In January, Megaupload was wiped off the face of the Internet, its domain names seized, assets confiscated, and founders imprisoned by New Zealand police acting on behalf of the US government. The popular filesharing site’s closure started a firestorm on the internet, spurring the “hacktivist” group Anonymous to launch a successful denial-of-service attack against the Deparment of Justice, the RIAA and others. The site’s closure had a domino effect , causing many other “cyberlocker” sites—including FileSonic, Uploaded.to, UploadBoc, FileJungle and FileServe, amongst scads of others—to either clamp down on file sharing or preemptively shut down their entire service, fearing similar government action.
The debate over SOPA, the much-maligned internet piracy act, was raging at the time, and MegaUpload’s closure led many to question whether the act was even necessary if the US government already had the wide-ranging power necessary to take down a Hong Kong-based company run by New Zealand nationals.
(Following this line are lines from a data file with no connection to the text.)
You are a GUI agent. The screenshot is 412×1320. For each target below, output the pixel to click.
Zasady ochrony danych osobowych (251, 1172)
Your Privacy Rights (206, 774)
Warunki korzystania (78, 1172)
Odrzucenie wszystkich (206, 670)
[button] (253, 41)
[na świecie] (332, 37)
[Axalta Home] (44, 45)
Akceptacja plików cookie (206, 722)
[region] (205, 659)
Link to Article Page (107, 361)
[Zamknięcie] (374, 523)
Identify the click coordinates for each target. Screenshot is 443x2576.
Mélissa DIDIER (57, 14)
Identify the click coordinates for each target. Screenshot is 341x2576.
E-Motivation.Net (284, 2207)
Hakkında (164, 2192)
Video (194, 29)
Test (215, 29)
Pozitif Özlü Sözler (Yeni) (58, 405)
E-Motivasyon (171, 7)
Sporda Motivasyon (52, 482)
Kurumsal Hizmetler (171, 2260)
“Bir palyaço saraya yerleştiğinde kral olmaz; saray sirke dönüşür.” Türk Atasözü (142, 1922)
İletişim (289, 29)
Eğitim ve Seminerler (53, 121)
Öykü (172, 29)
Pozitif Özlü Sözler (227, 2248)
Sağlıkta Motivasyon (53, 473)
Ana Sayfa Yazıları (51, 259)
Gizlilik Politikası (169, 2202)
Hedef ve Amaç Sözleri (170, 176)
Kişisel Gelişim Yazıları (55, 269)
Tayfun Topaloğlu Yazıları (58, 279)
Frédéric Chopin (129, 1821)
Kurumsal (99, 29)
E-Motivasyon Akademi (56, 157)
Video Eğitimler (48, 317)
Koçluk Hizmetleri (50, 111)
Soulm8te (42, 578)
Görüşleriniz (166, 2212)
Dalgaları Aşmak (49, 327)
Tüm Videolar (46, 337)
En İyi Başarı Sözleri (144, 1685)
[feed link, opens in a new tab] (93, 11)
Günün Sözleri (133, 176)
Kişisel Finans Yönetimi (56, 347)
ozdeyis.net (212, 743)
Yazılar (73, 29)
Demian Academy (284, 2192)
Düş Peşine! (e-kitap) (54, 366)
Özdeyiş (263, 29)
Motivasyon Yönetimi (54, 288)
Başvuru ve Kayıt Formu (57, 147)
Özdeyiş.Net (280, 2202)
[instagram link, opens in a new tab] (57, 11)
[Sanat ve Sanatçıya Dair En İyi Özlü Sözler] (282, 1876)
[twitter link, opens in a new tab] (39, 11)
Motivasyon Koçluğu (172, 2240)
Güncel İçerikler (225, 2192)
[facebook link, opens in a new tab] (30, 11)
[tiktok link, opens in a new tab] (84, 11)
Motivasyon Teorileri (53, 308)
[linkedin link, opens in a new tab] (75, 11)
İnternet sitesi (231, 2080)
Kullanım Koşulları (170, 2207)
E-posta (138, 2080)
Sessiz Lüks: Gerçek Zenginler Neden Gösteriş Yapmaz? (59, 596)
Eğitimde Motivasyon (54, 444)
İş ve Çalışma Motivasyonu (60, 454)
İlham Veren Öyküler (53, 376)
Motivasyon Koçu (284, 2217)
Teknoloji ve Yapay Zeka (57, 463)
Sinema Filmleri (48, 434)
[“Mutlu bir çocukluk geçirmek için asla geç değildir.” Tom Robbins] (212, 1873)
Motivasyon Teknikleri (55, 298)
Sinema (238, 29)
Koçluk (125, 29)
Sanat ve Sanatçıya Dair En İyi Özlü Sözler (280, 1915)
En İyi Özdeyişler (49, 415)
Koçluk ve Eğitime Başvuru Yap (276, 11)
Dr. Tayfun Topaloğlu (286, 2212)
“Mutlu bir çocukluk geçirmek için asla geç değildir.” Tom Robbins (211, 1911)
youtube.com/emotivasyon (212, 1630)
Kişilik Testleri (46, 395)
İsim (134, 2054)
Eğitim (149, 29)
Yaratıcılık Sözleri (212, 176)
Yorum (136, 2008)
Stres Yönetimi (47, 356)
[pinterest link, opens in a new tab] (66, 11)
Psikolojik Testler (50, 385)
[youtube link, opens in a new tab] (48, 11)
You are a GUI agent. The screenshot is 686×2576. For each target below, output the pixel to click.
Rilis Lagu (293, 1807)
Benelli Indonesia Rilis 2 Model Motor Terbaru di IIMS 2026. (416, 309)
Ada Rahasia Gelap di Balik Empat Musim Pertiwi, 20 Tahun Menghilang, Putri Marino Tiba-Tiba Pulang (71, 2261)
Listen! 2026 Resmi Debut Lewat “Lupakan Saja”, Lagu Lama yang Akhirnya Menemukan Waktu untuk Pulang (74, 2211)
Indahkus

Megaupload founder Kim Dotcom became a minor New Zealand celebrity after the raid, and has won a series of court victories since. New Zealand judges have given Dotcom the right to press charges against the government for illegally spying on him prior to the raid—creating a political firestorm that resulted in NZ Prime Minister John Key apologizing to Dotcom— and found that the warrants used to raid Megaupload manor were invalid, rendering the whole search and seizure illegal. Though the ultimate question of his extradition to the US is still unanswered, Dotcom is moving ahead with plans to launch Mega —an encrypted file sharing successor to Megaupload.